Tunisia
- Designers: Dean Essig
- Illustrators: Dean Essig
- Publishers: The Gamers
- Publication: 1995
- Genres: North Africa, World War II

= Tunisia (board game) =

1995 board wargame by The Gamers

Tunisia, subtitled "The Tunisian Theater of Operations, November 1942 to May 1943", is a board wargame published by The Gamers in 1995 that is a simulation of the Tunisian campaign during World War II.

==Background==
Following Operation Torch that landed Allied forces in Tunisia, the forces made a run for Tunis but were met by Axis forces, leading to the Battle of Sidi Bou Zid, the Battle of Kasserine Pass, and eventually the destruction the Afrika Korps.

==Description==
Tunisia is a two-player wargame, the third in the "Operational Combat Series" published by The Gamers. With each game in the series, the company published a set of rules common to all the games. These were updated from game to game, but the revised rules were always backwardly compatible with previous games in the series.

===Components===
The game box contains:
- two 22" x 34" paper hex grid maps, scaled at 8 km (5 mi) per hex
- 780 die-cut counters
- 40-page rule book with rules common to all games in this series
- 24-page rule book with rules specific to this game
- 2 Charts & Tables booklet
- counter storage tray
- two 6-sided dice

===Gameplay===
The game begins with just a few counters on the board. As reviewer Keith Martens noted, it is a complex rules system, and this allows new players to learn the game with relatively few forces to marshal. As the game progresses into mid-1943, major reinforcements become available to both players. The games in the "Operational Combat Series" were notable for their lack of a zone of control rule. In most wargames, a unit must stop when crossing into an opponent's zone of control, and then must engage in combat. This stricture does not exist in Tunisia or its sister games.

The sequence of events in each turn follows this order:
- Roll for initiative
- First player
  - Air Unit return
  - Reinforcements
  - Movement
  - Supply
  - Reaction (the non-active player may move units in Reserve Mode)
  - Combat
  - Exploitation: Any units that received "Exploitation" result during combat now can move up to half their allowance, along with any units in Reserve Mode, who can move their full allowance.
The second player then has the same opportunities, completing the full game turn.

==Publication history==
In 1992, The Gamers published Guderian's Blitzkrieg: The Drive on Moscow, the first wargame in the "Operational Combate Series", and a finalist for two Charles S. Roberts Awards.
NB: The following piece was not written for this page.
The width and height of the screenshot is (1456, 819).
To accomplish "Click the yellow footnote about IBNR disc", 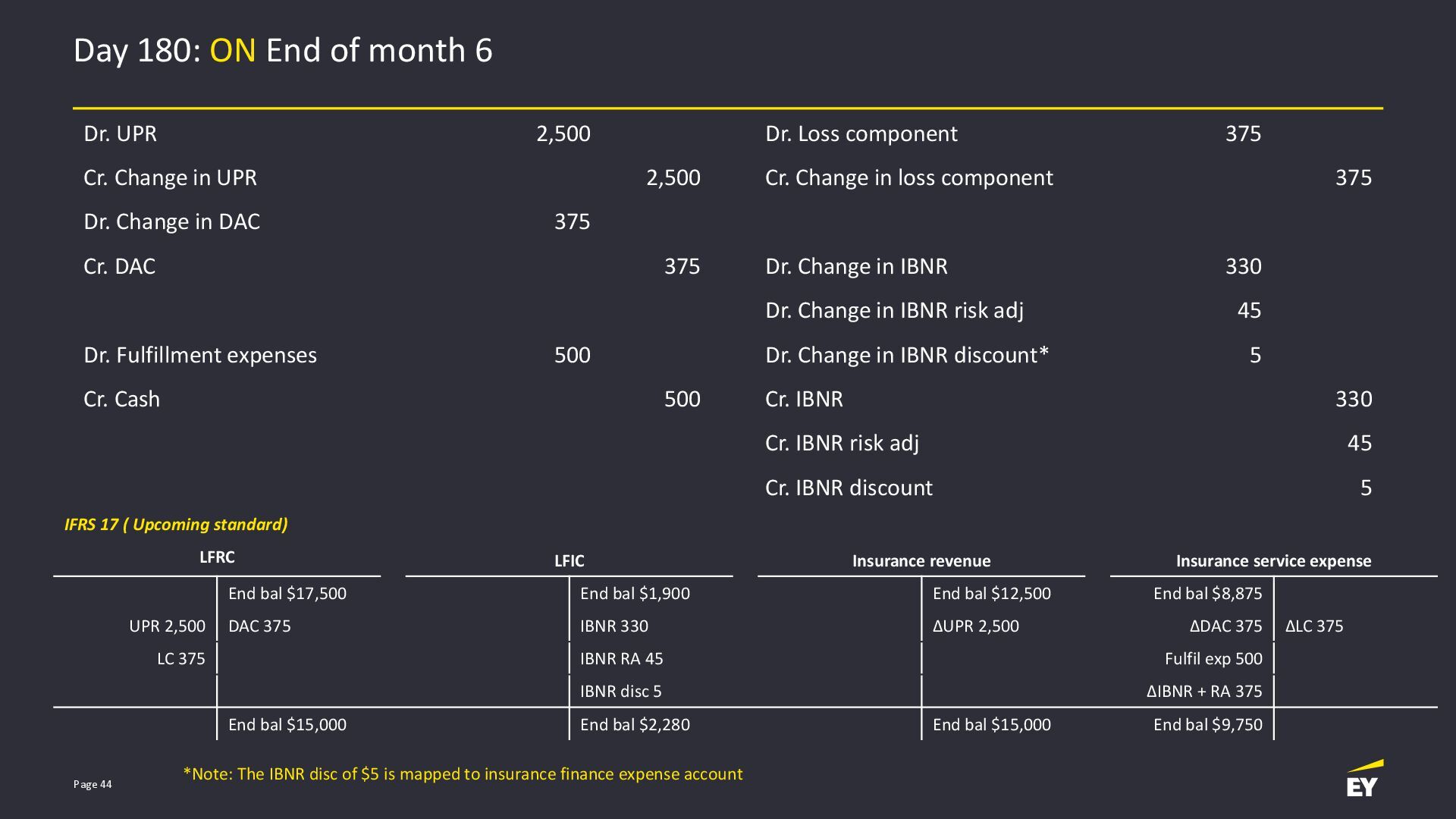I will click(463, 774).
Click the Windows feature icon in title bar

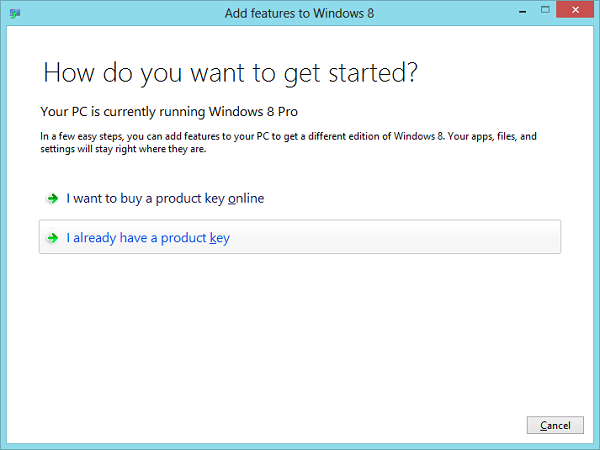[14, 13]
This was followed in 1994 by Enemy at the Gates, which won a Charles S. Roberts Award for "Best World War II Board Game of 1994". For the third game of the series, Dean Essig designed Tunisia and also created the artwork for it.

In 2001, The Gamers was taken over by Multi-Man Publishing, who revised and republished this game as Tunisia II in 2016.

==Reception==
In Issue 44 of The Canadian Wargaming Journal, Keith Martens said the "intricate yet slick" combat rules and the lack of zone of control rules "make these games different than any other on the market." He liked the small number of counters at the start of the game, pointing out that it made the game accessible to new players, and "really speeds the turns along." Martens concluded, "This is a fine addition to one of the best series in gaming and becomes in my opinion the best game on Tunisia, it is a first class simulation with tension and fun to play."

Game designer and reviewer Richard Berg disagreed with the lack of zone of control, and found the game very long, but admitted that "it is fun. It's also good to look at." Berg found the rules "fairly easy to assimilate" despite their complexity, but noted the combat system "produces lots of results, few of which seem, to me, to reflect reality." He also found the air system "arcane". Overall, he gave the game a strong recommendation, saying, "Tunisia is a really fun game to play. [...] The best operational level WWII system around, even with its game length and obscurities, and this is the best game in that system. Buy it, Play it. Enjoy it."

In Issue 5 of Zone of Control, David A. Newport liked the streamlined rules, finding the game "is playable within a reasonable time, doesn't need teams, and requires relatively modest table space." Regarding the game itself, Newport called it "a classic match-up: Nearly overwhelming Allied resources meet German armor in a hard-fought contest." Newport concluded by giving the game grades of "Good" for gameplay, and "Excellent" for historicity, saying, "While the game may take three to four sessions to play to conclusion, the time is well rewarded."

==Awards==
Tunisia was the winner of the Charles S. Roberts Award for "Best World War II Board Game of 1995", and was a finalist for "Best Wargaming Graphics of 1995".